My Darling Murder broke up in 2006, according to a statement released by the band itself, and in the fall of that year, Mallin joined Kill Hannah on the road as their touring drummer. He has since mid-2007 been featured in interviews, photo shoots, and press as a full member of Kill Hannah. Although a full-time member in Kill Hannah, Mallin has also been performing as the live drummer for Kesha since her Spring 2010 appearance on Saturday Night Live. He also performed as the hired gun in Hollywood Undead from late 2009–2010 before joining Kesha forever.

Mallin, Gerold, and Kelleher reformed My Darling Murder, with singer Jared Woosely. They recorded an EP with producer Sean Beavan in early 2011. The Ep was never officially released.

In 2012 Mallin joined platinum selling rock band Filter for a short stint along with super group Fear and the Nervous System (led by James "Munky" Schaffer from Korn). Elias returned to Kesha in late 2012.

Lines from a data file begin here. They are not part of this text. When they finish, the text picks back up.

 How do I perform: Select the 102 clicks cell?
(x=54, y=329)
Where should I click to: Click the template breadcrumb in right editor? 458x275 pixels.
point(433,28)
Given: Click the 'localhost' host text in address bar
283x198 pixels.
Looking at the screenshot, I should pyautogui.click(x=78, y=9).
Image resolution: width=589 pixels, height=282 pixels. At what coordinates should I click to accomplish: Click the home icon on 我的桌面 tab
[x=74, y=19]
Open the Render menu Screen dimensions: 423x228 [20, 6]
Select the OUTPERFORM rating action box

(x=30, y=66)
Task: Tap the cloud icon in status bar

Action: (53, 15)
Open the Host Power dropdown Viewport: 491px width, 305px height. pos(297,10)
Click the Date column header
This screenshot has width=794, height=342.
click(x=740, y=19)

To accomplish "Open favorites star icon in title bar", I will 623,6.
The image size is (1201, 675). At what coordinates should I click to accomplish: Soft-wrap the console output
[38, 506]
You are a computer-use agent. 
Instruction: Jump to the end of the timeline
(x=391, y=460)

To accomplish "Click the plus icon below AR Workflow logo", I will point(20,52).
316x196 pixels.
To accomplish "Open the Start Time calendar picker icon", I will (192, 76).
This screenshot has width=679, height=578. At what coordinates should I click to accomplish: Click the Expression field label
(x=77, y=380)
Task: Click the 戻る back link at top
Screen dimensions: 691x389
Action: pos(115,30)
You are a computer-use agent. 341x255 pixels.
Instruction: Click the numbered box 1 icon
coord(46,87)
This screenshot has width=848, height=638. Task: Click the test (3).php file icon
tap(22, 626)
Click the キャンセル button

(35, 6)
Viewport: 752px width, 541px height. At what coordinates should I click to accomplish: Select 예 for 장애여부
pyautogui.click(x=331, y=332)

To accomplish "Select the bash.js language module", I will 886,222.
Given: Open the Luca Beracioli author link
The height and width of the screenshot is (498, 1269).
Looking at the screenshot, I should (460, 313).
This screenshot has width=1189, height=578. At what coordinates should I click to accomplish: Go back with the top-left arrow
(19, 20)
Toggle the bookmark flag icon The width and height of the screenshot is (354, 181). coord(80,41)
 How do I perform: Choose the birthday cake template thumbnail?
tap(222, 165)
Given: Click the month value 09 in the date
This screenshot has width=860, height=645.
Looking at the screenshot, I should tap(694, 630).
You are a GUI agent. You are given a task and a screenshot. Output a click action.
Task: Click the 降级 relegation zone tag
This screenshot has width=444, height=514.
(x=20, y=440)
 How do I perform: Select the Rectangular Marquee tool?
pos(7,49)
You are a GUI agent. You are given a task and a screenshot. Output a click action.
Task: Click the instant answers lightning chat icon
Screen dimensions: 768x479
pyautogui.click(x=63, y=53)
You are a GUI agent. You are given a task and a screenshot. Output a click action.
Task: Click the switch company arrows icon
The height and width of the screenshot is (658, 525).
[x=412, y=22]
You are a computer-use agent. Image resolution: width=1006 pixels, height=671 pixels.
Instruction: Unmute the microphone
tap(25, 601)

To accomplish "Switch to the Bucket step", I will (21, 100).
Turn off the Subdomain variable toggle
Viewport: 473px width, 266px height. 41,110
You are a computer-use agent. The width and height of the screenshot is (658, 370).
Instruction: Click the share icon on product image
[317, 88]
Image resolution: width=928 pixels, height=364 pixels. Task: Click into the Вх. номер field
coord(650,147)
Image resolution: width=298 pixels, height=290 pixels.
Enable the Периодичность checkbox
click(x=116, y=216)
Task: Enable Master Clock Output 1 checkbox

After Kesha's tour cycle for the Warrior album ended Mallin joined platinum selling pop duo MKTO in February 2014 while also recording drums for the new Hollywood Undead album record (set for release in 2015 on Interscope Records).

In 2015 and 2016 he continued playing with Kesha and MKTO while also playing/touring with Andrew Watt, Hayley Kiyoko, and others.

In 2017 Mallin currently plays for Noah Cyrus and Julia Michaels and is expected to continue touring with Kesha.

==Drum kit==
Mallin plays a Tama kit. He has stated he was obsessed with playing a Tama kit when growing up.
Currently on the road with Ke$ha, Elias uses a hybrid kit consisting of his Tama drums and Roland trigger pads.
While on tour with Kill Hannah, Hollywood Undead, My Darling Murder, and any other act just a 5-piece Tama B/B kit is used; 10", 12", 16" toms, 22" bass drum, and 14" Bubinga or B/B snare.
Elias sponsors Tama drums, Paiste cymbals, Vic Firth drum sticks, and Evans drum heads.

==Influences==
Elias experimented with many drumming styles, including fusion, afro Cuban, and metal. He has cited Tool and especially drummer Danny Carey as strong influences on his playing style amongst Dave Elitch, Steve Gadd, and Chris Coleman.

==Television appearances==
Elias has performed on Saturday Night Live, MTV EMAs, X Factor, American Idol, Conan O'Brien, "MTV Movie Awards", "Radio Disney Music Awards", Jimmy Kimmel Live!, Carson Daly, MTV Japanese VMAs, The Today Show, "The Tonight Show with Jimmy Fallon", "The Billboard Awards", "Late Night With Jimmy Fallon", "Good Morning America", "The View", "Live With Kelly And Michael", "Kid's Choice Awards", "MTV World Stage", Steven's Untitled Rock Show on FUSE, amongst many other award shows, late night television (national and international), and specialty shows for MTV2, FUSE, MTVU and other national and international television programs.